= Operation Neptune (TV series) =

American TV series

Operation Neptune is an American science-fiction TV series that aired Sundays at 7:00 ET between June 28, 1953, and August 1953 on NBC Television. The show follows the adventures of a submarine captain named Commander Bill Hollister, otherwise known as 'Captain Neptune' as he battles undersea forces. The show was written by M. C. Brock (Maurice C. Brachhausen) and directed by Leonard Valenta. Operation Neptune is considered a kids' program, often compared to the more popular Captain Video.
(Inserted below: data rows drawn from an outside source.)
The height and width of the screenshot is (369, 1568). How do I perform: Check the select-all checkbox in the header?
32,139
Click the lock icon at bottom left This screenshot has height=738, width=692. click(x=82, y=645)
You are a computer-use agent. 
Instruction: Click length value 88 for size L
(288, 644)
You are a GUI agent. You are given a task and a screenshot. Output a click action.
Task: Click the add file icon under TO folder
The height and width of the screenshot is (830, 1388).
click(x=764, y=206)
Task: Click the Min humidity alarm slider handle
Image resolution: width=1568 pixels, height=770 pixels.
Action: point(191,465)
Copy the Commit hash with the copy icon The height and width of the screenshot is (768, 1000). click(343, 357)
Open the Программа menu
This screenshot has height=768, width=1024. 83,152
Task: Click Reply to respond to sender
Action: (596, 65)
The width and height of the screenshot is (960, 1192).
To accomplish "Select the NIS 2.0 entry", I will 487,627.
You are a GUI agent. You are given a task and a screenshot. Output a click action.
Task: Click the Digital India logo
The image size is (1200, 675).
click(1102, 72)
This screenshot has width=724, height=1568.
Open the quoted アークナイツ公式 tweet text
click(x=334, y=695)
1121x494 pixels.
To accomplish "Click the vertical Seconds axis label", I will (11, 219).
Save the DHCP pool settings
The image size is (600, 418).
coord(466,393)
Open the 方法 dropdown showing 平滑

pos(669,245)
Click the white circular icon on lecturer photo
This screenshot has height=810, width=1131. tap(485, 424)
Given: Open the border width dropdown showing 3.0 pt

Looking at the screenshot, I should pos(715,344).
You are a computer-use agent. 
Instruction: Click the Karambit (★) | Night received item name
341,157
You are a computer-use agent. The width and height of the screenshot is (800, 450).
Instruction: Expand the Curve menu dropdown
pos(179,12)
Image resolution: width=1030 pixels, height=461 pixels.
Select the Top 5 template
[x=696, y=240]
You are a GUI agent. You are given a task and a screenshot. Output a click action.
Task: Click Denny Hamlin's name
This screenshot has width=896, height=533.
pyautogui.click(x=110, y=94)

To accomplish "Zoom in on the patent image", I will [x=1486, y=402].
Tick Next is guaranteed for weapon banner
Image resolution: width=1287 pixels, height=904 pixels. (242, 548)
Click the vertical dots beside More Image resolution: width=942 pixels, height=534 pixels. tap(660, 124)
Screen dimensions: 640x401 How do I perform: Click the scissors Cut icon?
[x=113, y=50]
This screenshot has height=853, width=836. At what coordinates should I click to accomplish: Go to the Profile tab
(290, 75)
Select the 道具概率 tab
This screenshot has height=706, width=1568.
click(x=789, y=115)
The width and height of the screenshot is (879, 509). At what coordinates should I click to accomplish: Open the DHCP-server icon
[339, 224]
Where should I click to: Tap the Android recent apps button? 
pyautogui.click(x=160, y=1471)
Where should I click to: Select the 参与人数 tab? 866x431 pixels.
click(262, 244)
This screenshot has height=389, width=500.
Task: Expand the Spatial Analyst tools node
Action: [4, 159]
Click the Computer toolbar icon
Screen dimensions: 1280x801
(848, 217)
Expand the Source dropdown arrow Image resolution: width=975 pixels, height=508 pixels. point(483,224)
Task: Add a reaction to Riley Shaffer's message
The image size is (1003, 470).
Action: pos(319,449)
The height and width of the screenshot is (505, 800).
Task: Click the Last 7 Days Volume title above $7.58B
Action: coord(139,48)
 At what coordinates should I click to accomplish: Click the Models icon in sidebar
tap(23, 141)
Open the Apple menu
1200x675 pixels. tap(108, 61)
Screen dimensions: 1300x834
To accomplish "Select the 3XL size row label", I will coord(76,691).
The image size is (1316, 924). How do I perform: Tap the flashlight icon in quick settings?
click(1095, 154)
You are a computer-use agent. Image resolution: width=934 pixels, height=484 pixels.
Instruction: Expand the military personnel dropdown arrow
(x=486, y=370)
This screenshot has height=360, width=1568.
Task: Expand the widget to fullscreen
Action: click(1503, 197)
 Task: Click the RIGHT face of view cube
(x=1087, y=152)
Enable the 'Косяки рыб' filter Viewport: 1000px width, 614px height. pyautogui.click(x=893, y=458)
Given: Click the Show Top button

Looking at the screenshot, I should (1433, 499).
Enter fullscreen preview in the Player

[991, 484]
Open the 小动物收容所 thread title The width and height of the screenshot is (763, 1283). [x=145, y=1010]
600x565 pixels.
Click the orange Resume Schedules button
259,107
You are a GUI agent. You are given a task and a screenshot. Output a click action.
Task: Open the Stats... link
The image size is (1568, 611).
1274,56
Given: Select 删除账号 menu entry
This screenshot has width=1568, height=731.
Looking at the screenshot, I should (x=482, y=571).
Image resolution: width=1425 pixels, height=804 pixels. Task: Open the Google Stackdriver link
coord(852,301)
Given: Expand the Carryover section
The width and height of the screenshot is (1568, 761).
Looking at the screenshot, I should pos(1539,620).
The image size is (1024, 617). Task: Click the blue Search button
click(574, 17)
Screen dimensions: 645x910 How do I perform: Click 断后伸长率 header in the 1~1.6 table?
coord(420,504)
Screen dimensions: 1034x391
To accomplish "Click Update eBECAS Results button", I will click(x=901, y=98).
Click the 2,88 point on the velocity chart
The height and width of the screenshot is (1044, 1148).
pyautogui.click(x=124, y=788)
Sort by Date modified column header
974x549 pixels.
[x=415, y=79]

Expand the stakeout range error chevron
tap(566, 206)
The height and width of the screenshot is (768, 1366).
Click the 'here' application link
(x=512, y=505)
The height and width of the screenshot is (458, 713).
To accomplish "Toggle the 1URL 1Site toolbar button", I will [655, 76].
NBC eventually replaced Operation Neptune with Assignment: Tomorrow.

== Overview ==
The show follows the adventures of Commander Bill Hollister, played by Tod Griffin, and his assistant Dink Saunders (Richard Holland) as they investigate the mysterious disappearances of Navy submarines. 30,000 feet under the sea, they discover a kingdom called Nadiria, led by the tyrannical Kebeda (Harold Conklin), who wants to wage war on humanity after an unpleasant experience on the surface.

The Nadirians are described as having elongated or curved eyebrows and wearing "25th century glad rags". They live in caves on the sea floor, eat food capsules, use atomic sunlight, and greet each other by "extending both arms forward and going through the motions of a breaststroke". Nadirians are technologically advanced, possessing fish-like submarines and control boards with view screens resembling televisions

Captain Neptune is assisted by a Nadirian woman named Thirza (Margaret Stewart), who is the leader of a Nadirian pacifist group.

== Production ==
The show was filmed using live performances enhanced by film inserts. The production team used soap bubbles and props to create the effect of being underwater.

== Critical response ==
Critics referred to Operation Neptune as "the crudest, most badly written and acted show on TV", and that "the filmed underwater effects, with what looks like two toy submarines cruising in an area no larger than an old wooden washtub, are unconvincing".

Other sources maintained that the show was "a bit of welcome hocus-pocus".